» **What is needed**
Each line of the data below from the one holding "Viewport: 1051px width, 646px height." to the one holding "The width and", inclusive, is to be reproduced exactly; no other line belongs in the answer.

» **Information provided**
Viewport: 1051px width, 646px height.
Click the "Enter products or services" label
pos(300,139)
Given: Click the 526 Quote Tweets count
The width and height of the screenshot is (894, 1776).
---
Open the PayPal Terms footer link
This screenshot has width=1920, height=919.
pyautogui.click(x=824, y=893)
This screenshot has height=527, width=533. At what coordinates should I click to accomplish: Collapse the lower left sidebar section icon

» **Problem solution**
Viewport: 1051px width, 646px height.
Click the "Enter products or services" label
pos(300,139)
Given: Click the 526 Quote Tweets count
The width and height of the screenshot is (894, 1776).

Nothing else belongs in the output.